(Stored records)

*-*-*

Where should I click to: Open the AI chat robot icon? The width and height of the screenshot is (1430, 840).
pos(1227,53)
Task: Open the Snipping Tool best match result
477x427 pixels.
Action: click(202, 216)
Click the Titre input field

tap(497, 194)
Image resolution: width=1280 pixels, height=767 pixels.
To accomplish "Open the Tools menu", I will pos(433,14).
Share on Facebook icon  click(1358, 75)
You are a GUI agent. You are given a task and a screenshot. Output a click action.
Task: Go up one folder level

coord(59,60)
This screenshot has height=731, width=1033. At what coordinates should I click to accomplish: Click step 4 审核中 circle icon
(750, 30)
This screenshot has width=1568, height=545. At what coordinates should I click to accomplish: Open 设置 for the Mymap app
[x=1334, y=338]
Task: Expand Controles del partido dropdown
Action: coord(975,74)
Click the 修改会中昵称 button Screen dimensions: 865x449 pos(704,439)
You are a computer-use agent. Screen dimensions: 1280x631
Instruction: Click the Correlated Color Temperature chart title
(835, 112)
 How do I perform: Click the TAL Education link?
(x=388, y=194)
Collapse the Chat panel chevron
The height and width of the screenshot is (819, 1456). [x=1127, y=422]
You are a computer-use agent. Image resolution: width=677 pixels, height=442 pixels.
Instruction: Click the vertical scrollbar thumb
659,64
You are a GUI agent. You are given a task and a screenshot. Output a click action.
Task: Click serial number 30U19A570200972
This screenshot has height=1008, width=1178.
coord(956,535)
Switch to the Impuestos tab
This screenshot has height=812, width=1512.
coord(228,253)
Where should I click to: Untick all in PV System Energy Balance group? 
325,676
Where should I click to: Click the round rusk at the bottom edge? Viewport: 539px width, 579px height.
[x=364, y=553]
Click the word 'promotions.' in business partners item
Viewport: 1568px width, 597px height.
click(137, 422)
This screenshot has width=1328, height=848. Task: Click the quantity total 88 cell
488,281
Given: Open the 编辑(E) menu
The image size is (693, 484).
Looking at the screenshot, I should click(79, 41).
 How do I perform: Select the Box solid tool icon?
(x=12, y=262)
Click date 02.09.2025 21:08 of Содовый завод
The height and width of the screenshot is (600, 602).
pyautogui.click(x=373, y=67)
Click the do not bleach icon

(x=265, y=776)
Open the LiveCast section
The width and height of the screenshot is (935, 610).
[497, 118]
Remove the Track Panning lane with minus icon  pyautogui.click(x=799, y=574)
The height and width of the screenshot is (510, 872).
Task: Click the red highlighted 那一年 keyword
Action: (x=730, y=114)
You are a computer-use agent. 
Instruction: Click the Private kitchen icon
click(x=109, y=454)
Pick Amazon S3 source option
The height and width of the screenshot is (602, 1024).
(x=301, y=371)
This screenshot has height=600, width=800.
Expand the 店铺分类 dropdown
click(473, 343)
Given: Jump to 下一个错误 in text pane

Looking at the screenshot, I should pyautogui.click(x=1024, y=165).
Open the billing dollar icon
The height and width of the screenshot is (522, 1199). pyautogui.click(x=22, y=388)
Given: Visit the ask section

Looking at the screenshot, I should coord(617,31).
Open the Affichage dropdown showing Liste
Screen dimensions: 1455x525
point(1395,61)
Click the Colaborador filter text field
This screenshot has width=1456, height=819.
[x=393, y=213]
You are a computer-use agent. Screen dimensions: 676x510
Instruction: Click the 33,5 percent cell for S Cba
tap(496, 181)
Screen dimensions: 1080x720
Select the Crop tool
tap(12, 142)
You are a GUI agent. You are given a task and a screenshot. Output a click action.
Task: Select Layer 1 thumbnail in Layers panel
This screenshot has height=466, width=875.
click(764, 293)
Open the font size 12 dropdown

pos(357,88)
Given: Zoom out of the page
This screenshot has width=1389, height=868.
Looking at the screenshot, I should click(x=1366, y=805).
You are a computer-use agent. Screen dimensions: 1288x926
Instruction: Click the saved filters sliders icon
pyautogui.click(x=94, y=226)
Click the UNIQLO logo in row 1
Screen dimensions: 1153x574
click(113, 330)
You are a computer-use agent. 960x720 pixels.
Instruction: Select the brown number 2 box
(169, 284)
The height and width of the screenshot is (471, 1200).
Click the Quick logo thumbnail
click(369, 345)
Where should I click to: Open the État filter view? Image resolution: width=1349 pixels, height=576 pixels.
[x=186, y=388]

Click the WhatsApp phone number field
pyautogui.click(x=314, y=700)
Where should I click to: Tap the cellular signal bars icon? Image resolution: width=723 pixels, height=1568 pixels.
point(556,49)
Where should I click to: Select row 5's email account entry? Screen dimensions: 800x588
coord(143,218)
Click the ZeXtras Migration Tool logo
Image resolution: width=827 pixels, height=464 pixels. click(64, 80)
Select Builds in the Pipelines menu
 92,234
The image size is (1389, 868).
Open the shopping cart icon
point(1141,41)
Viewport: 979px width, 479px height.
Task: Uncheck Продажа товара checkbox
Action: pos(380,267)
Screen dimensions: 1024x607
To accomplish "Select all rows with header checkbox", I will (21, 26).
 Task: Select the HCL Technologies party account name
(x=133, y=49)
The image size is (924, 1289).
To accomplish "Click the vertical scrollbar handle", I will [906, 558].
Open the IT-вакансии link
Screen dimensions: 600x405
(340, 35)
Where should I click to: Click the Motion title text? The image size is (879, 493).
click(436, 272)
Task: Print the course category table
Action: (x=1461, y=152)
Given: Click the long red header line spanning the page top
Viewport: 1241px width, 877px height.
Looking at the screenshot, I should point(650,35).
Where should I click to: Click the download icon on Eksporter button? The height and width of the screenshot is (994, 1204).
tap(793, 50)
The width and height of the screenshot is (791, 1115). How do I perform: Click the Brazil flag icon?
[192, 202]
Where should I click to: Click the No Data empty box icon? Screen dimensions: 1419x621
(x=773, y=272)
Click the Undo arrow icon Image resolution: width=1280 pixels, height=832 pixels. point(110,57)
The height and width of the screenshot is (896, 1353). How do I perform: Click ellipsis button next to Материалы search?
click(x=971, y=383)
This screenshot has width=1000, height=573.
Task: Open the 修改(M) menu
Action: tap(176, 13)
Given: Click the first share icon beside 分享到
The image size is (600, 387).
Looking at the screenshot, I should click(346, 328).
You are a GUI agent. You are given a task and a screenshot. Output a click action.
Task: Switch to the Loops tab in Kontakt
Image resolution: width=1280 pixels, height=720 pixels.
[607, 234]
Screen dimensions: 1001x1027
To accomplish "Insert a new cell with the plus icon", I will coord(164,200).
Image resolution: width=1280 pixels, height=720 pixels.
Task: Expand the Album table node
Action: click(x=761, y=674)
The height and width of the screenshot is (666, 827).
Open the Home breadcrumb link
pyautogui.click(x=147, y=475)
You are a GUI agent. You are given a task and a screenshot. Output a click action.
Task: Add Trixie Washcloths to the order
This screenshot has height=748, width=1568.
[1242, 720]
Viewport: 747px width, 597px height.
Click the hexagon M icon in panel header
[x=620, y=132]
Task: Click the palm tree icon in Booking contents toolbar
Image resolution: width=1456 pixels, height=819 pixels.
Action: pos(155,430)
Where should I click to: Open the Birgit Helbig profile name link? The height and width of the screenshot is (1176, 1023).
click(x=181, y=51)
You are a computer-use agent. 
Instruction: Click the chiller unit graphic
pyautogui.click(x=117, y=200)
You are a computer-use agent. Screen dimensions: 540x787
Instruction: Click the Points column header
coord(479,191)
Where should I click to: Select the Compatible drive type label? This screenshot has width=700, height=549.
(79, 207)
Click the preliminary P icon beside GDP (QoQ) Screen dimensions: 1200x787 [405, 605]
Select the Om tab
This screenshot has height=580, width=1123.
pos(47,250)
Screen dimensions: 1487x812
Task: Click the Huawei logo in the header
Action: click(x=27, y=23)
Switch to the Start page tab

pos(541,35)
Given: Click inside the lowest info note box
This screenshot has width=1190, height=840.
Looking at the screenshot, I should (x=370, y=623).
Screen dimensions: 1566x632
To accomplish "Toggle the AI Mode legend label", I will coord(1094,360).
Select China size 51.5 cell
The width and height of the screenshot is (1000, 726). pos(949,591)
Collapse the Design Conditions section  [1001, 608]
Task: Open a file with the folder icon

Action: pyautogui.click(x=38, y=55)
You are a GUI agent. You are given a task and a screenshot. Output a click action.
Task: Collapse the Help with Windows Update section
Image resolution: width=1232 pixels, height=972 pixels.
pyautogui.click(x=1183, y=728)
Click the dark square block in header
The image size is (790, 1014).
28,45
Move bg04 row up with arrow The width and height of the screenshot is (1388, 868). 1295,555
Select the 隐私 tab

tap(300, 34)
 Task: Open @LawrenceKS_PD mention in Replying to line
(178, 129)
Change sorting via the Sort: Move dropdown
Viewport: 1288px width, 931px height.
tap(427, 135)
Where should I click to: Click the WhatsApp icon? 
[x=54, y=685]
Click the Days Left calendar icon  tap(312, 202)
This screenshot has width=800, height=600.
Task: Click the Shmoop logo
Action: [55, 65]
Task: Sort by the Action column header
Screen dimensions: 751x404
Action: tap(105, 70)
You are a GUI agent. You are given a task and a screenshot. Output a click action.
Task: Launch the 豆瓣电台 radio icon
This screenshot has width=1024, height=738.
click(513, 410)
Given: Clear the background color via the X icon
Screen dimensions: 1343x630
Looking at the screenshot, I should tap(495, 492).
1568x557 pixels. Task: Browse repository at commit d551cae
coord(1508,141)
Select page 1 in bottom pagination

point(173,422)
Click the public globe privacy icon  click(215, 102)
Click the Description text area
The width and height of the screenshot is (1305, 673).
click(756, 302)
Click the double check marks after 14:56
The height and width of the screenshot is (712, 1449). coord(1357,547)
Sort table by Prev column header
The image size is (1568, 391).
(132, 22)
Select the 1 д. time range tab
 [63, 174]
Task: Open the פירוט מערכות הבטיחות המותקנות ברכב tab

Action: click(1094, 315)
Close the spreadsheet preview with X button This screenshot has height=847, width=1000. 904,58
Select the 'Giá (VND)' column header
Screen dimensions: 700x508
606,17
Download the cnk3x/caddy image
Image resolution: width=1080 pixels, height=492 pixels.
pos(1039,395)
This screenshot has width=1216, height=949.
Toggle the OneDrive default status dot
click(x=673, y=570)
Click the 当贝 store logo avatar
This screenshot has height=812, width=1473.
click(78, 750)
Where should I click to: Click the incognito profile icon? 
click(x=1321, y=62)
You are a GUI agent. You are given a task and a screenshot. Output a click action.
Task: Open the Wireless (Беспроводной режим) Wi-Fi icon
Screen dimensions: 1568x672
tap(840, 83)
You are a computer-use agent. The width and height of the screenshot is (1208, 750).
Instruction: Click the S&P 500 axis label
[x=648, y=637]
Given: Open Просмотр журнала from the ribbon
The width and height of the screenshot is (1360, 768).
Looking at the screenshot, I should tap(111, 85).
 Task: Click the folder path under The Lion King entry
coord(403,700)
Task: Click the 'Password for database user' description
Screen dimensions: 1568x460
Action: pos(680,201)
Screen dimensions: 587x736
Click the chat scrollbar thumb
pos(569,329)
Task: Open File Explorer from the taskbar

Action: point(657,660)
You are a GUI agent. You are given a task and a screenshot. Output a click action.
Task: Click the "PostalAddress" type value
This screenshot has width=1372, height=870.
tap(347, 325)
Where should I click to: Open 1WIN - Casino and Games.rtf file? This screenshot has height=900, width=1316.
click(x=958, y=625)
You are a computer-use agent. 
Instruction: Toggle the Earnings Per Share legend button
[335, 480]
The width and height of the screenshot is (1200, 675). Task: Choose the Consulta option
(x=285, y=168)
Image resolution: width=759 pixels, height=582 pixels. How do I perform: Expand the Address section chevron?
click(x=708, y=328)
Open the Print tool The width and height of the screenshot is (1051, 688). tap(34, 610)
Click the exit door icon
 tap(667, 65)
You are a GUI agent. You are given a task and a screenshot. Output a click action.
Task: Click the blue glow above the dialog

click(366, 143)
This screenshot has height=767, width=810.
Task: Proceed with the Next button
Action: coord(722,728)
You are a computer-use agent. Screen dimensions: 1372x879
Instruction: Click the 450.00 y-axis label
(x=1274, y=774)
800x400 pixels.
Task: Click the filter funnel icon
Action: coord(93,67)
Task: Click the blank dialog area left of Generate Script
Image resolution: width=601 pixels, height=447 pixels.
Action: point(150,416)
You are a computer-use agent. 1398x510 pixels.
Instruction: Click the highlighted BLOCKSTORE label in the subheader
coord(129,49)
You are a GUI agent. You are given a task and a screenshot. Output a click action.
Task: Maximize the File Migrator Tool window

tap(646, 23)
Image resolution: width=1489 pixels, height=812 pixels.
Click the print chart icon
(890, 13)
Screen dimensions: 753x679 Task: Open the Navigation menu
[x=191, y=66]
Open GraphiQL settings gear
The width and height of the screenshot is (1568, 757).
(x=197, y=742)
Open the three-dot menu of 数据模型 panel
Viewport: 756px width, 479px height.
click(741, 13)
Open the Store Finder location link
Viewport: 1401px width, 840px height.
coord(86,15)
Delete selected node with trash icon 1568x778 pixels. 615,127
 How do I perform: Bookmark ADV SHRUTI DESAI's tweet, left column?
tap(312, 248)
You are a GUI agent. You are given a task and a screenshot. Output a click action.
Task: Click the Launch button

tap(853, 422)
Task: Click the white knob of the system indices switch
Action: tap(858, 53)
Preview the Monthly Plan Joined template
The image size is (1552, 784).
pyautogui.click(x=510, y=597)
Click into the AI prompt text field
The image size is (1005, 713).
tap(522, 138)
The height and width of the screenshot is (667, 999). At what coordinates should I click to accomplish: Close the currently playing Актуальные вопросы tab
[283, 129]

*-*-*

● DIRECTIONS
Write out exactly the lines between the start of the entries and the line containing "Image resolution: width=1280 pixels, height=767", including that line and the first one.

● SOLUTION TO THE EXERCISE
Where should I click to: Open the AI chat robot icon? The width and height of the screenshot is (1430, 840).
pos(1227,53)
Task: Open the Snipping Tool best match result
477x427 pixels.
Action: click(202, 216)
Click the Titre input field

tap(497, 194)
Image resolution: width=1280 pixels, height=767 pixels.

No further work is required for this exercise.